→ Information provided:

=-=-=-=-=

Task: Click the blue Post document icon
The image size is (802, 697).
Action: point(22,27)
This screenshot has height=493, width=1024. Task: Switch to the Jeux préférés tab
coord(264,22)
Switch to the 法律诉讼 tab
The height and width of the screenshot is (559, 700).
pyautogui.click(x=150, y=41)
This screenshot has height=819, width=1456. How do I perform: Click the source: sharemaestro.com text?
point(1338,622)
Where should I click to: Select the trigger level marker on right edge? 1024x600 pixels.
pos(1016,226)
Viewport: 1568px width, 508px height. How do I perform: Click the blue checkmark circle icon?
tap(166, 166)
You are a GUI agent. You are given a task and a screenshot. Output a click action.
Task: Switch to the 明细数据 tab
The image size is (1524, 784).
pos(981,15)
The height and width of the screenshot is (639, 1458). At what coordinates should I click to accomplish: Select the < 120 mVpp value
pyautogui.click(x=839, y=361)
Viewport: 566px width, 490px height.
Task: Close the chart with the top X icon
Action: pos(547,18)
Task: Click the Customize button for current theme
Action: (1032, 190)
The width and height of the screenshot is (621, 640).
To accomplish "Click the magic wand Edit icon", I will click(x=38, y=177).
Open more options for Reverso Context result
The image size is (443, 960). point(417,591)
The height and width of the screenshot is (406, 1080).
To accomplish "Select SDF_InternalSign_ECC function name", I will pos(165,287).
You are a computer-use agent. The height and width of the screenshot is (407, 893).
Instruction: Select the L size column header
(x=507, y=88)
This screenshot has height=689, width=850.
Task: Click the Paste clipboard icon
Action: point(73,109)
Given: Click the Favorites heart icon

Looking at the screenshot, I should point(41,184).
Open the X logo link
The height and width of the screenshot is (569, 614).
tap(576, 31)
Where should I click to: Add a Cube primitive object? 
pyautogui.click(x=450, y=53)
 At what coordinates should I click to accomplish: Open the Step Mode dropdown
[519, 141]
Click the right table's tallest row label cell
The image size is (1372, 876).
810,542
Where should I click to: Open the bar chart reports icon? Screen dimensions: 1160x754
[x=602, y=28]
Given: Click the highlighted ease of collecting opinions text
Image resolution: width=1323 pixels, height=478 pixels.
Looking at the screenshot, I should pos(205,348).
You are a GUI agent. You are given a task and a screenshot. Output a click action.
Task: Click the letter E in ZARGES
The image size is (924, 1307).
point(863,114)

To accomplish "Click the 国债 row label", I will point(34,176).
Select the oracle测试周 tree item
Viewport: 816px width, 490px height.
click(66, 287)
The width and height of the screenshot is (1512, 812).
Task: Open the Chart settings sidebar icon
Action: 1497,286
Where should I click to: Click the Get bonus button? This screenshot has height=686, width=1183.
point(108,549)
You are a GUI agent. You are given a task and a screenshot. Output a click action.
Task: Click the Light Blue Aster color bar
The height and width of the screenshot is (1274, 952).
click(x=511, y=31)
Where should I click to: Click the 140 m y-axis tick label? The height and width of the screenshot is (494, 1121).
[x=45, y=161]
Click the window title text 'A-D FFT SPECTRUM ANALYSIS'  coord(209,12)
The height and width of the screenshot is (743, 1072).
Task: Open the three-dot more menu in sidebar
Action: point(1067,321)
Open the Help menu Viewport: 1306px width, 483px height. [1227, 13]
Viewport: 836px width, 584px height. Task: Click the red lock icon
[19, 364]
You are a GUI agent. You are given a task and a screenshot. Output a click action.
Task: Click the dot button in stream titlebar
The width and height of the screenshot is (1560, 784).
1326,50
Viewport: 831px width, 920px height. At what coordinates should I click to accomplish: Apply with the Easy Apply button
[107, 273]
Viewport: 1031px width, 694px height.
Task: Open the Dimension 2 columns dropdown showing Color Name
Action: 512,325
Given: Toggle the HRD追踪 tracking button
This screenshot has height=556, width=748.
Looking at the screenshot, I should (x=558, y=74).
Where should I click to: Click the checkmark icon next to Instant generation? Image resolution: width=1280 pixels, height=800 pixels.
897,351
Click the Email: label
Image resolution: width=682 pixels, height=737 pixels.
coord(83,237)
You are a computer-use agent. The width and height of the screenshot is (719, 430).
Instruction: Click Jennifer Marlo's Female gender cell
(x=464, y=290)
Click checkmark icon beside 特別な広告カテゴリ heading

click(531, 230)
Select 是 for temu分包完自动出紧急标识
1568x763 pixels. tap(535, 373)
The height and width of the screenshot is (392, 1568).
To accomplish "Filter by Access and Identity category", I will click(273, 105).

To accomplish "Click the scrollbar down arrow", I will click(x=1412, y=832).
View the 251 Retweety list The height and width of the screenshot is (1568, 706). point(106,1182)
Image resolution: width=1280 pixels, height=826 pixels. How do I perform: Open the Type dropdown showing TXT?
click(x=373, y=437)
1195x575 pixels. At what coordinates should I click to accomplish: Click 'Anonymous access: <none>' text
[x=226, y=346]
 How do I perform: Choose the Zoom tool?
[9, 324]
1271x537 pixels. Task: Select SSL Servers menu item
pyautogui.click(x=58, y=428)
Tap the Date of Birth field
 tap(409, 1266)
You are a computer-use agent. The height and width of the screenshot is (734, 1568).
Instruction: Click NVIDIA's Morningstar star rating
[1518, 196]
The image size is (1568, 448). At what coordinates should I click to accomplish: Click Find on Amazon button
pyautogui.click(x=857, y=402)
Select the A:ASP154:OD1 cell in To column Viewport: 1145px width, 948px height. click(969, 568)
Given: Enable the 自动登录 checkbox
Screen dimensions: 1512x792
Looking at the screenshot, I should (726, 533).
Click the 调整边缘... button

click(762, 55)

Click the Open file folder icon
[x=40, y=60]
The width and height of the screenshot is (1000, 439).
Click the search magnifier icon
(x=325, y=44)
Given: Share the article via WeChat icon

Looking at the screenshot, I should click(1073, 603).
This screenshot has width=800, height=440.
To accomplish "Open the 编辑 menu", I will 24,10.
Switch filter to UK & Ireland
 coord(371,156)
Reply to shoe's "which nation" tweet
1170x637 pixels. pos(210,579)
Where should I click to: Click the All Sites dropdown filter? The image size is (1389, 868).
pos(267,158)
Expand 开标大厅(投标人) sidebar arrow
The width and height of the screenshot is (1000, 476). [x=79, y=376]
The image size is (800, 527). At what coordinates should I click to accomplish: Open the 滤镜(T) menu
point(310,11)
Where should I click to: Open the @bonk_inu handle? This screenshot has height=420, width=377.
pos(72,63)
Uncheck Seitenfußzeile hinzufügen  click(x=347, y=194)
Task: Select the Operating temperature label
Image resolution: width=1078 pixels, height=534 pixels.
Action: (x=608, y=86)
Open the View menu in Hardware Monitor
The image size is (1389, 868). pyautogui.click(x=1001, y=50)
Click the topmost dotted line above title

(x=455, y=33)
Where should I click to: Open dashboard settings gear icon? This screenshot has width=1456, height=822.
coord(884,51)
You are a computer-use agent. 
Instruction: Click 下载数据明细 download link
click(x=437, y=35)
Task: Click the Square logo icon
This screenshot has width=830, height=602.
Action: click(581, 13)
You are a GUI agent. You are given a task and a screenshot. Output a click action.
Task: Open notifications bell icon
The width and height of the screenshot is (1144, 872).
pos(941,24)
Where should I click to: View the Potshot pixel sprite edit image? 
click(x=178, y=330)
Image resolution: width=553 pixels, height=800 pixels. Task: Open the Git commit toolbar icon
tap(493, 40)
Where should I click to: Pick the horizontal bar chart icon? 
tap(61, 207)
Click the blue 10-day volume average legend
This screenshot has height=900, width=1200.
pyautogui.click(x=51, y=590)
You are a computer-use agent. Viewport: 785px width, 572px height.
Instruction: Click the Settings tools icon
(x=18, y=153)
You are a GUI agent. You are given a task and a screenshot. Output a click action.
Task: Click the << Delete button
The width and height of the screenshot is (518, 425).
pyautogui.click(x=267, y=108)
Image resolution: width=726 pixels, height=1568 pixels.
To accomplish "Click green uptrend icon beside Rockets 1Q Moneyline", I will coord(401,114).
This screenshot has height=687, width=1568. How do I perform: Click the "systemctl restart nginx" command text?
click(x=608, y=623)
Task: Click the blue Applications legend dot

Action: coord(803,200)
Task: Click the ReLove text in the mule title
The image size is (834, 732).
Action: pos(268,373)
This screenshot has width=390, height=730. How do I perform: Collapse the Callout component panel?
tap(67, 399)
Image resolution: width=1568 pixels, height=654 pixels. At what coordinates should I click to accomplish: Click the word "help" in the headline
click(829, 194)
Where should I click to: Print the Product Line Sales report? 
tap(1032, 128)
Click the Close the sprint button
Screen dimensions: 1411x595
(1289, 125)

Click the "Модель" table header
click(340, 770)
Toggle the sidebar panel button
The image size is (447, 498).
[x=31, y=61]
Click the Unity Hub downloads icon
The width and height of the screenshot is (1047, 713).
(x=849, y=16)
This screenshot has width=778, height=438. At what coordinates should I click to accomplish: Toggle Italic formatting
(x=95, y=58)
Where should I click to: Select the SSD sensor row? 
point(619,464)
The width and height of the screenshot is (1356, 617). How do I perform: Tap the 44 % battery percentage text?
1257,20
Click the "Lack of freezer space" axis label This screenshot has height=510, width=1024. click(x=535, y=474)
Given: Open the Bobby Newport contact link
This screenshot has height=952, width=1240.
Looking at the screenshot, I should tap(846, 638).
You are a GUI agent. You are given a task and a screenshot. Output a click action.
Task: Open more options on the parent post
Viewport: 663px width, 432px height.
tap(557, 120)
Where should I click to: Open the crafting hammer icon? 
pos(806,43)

=-=-=-=-=

As listed above, the lines from the line with "The width and height of the screenshot is (1000, 439)." to the line with "Task: Click the << Delete button" are to be echoed exactly, with both ends included and nothing added.

→ Result:
The width and height of the screenshot is (1000, 439).
Click the search magnifier icon
(x=325, y=44)
Given: Share the article via WeChat icon

Looking at the screenshot, I should click(1073, 603).
This screenshot has width=800, height=440.
To accomplish "Open the 编辑 menu", I will 24,10.
Switch filter to UK & Ireland
 coord(371,156)
Reply to shoe's "which nation" tweet
1170x637 pixels. pos(210,579)
Where should I click to: Click the All Sites dropdown filter? The image size is (1389, 868).
pos(267,158)
Expand 开标大厅(投标人) sidebar arrow
The width and height of the screenshot is (1000, 476). [x=79, y=376]
The image size is (800, 527). At what coordinates should I click to accomplish: Open the 滤镜(T) menu
point(310,11)
Where should I click to: Open the @bonk_inu handle? This screenshot has height=420, width=377.
pos(72,63)
Uncheck Seitenfußzeile hinzufügen  click(x=347, y=194)
Task: Select the Operating temperature label
Image resolution: width=1078 pixels, height=534 pixels.
Action: (x=608, y=86)
Open the View menu in Hardware Monitor
The image size is (1389, 868). pyautogui.click(x=1001, y=50)
Click the topmost dotted line above title

(x=455, y=33)
Where should I click to: Open dashboard settings gear icon? This screenshot has width=1456, height=822.
coord(884,51)
You are a computer-use agent. 
Instruction: Click 下载数据明细 download link
click(x=437, y=35)
Task: Click the Square logo icon
This screenshot has width=830, height=602.
Action: click(581, 13)
You are a GUI agent. You are given a task and a screenshot. Output a click action.
Task: Open notifications bell icon
The width and height of the screenshot is (1144, 872).
pos(941,24)
Where should I click to: View the Potshot pixel sprite edit image? 
click(x=178, y=330)
Image resolution: width=553 pixels, height=800 pixels. Task: Open the Git commit toolbar icon
tap(493, 40)
Where should I click to: Pick the horizontal bar chart icon? 
tap(61, 207)
Click the blue 10-day volume average legend
This screenshot has height=900, width=1200.
pyautogui.click(x=51, y=590)
You are a computer-use agent. Viewport: 785px width, 572px height.
Instruction: Click the Settings tools icon
(x=18, y=153)
You are a GUI agent. You are given a task and a screenshot. Output a click action.
Task: Click the << Delete button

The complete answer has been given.